== Task requirements ==
- 1) In the history of geisha make-up, list every substance that Heian-era women used on their faces, lips, or teeth.
- 2) Answer these questions from the history of geisha make-up:
(a) What years does it give for the Heian Era?
(b) How often did the teeth-blackening mixture need to be reapplied?
(c) Who still uses teeth blackening today?
- 3) Please continue the history of geisha make-up from where it stops.

## start Document text

The History of Geisha Make-Up in Japan

Heian Era Lady
Their face snow white, eyes and eyebrows lined in crimson and black, bee stung lips - painted crimson. This is the face and make-up we have come to associate with maiko and geisha. Although their make-up is surely one of the most recognizable elements about them, it is interesting to note, that this has not always been the case.

The origins of white face make-up in Japanese culture is largely disputed. It has been said that in the middle ages, the white make-up originated when a Japanese traveler returned from Europe with stories of "pale faced" beauties. Whilst this sounds plausable, it is also been said that it originated from China and was adopted by the ladies of the Japanese court. Considering that the use of white make-up in Japanese history can be dated back as early as the Heian Era (794-1185 AD), a time when Japan was largely influence by the Chinese culture, this seems more likely the case.

The women of the Heian era (and up to more modern times) used either a rice-flour powder or a lead-based powder mixed with water into a thin paste and applied to their face as a foundation. They then would remove their eyebrows with tweezers and paint in thick, straight, false eyebrows high on their forehead.

The juice from benibana or sallflower (beni) was used to redden their lips. To finish off this dramatic look, they would then blacken their teeth. This was achieved by staining the teeth with a mixture of oxidized iron filings steeped in an acidic solution. Application of this mixture would need to be repeated every couple of days or the teeth would return to white. The custom of teeth blackening ended in the Meiji era and is now only used by kabuki actors and by maiko-san for the week before they become geiko. The look of the Heian era was considered to be quite elegant and beautiful and appears to have been adopted by the courtesans of the pleasure quarters in their efforts to recapture the romance and elegance of the long gone "Golden" era.

## end Document text
## start Records

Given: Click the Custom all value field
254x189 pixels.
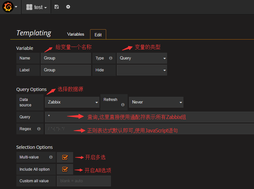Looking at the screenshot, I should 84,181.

## end Records
## start Records

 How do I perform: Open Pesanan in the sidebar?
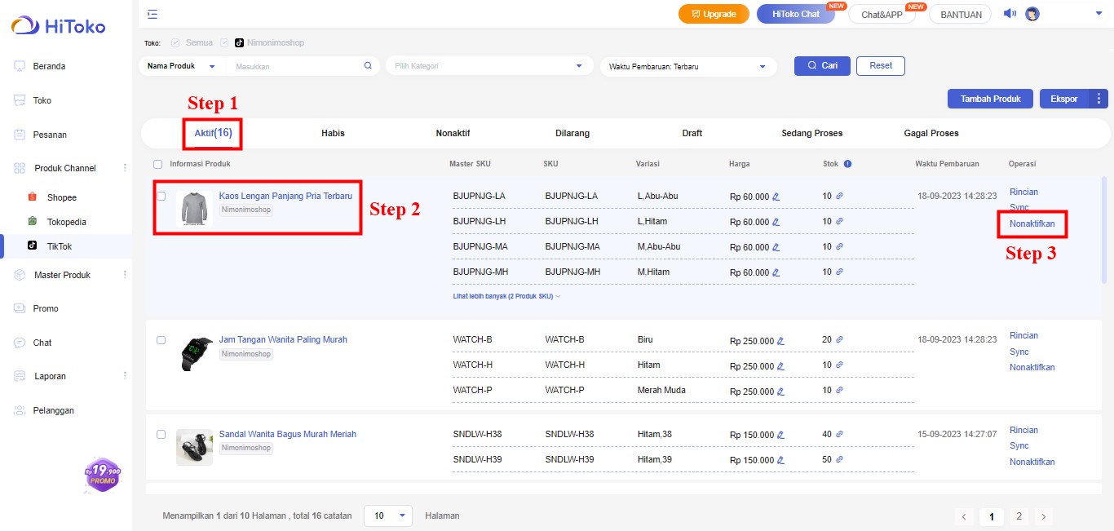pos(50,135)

## end Records

== Answers by task ==
- 1)
- Rice-flour powder
- Lead-based powder
- Water
- Juice from benibana or sallflower (beni)
- Oxidized iron filings
- An acidic solution

- 2)
(a) 794-1185 AD
(b) Every couple of days
(c) Kabuki actors, and maiko-san for the week before they become geiko

- 3)
Meiji era lady applying make-up
When geisha first started to emerge within the pleasure quarters, their style was quite low key compared to the courtesans. This was largely due to the strict governmental regulations of the time which were enforced in an attempt to stop geisha from competing with the courtesans. The kimono that geisha wore were of more somber colours and plain patterns and their hairstyles were less elaborate with the use of hair accessories limited. Last but not least, unlike the courtesans, they wore simple light make-up.

Rather than these regulations restricting geisha, it seems to have worked more in their favour leading for geisha to become the very embodiment of iki - “cool" "chic”. By this time, the courtesans, with their thick heavy make-up and overtly gaudy appearances were starting to be seen as old fashion.

Traditional make-up and brushes
Over the years times and fashion have change and geisha appear to have adopted the make-up look that the courtesans were once looked down upon. Today it is one of their most noticeable and enduring features along with their kimono and hairstyles.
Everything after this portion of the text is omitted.